• **Requirement**: Each line in the records below that has the word "height" should be copied.

• **Records provided**:

>>>

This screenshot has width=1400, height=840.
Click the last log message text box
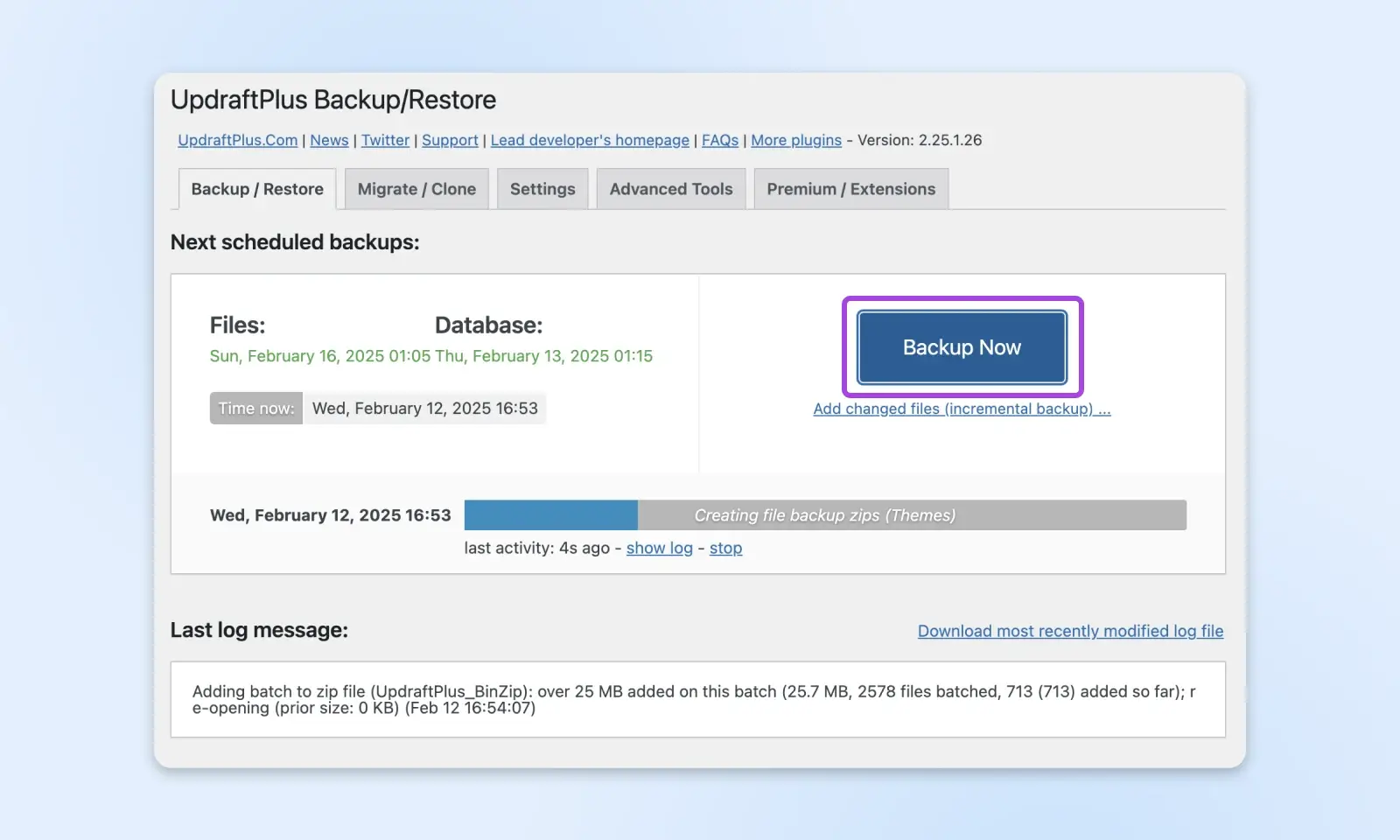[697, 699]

<<<
>>>

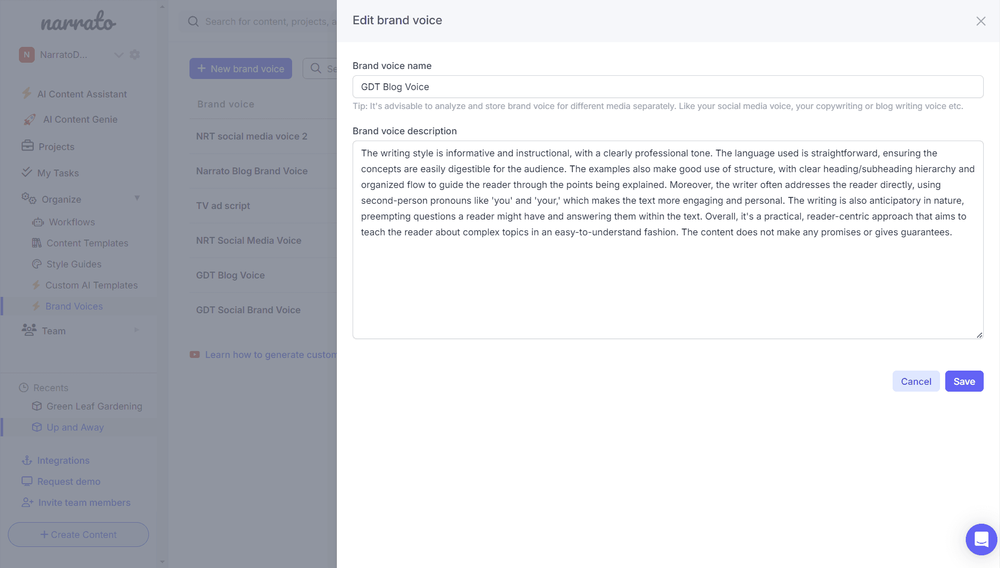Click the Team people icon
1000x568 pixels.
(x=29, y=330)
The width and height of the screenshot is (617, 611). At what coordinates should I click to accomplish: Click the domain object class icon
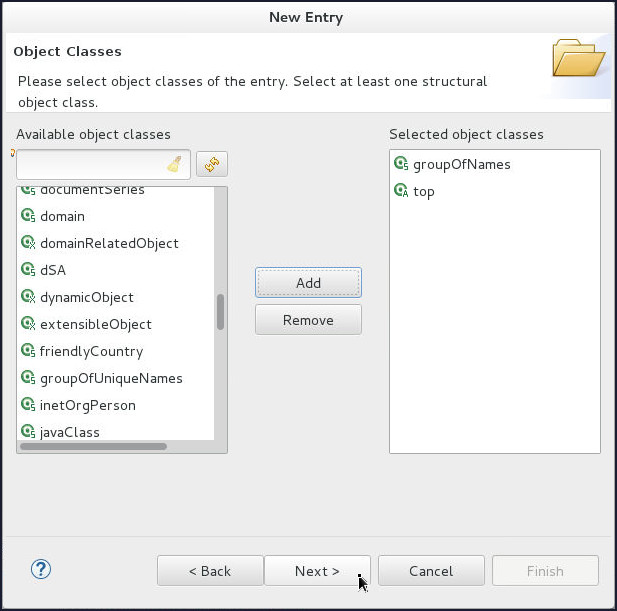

<<<

• **Task answer**:
This screenshot has width=1400, height=840.
The width and height of the screenshot is (617, 611). At what coordinates should I click to accomplish: Click the domain object class icon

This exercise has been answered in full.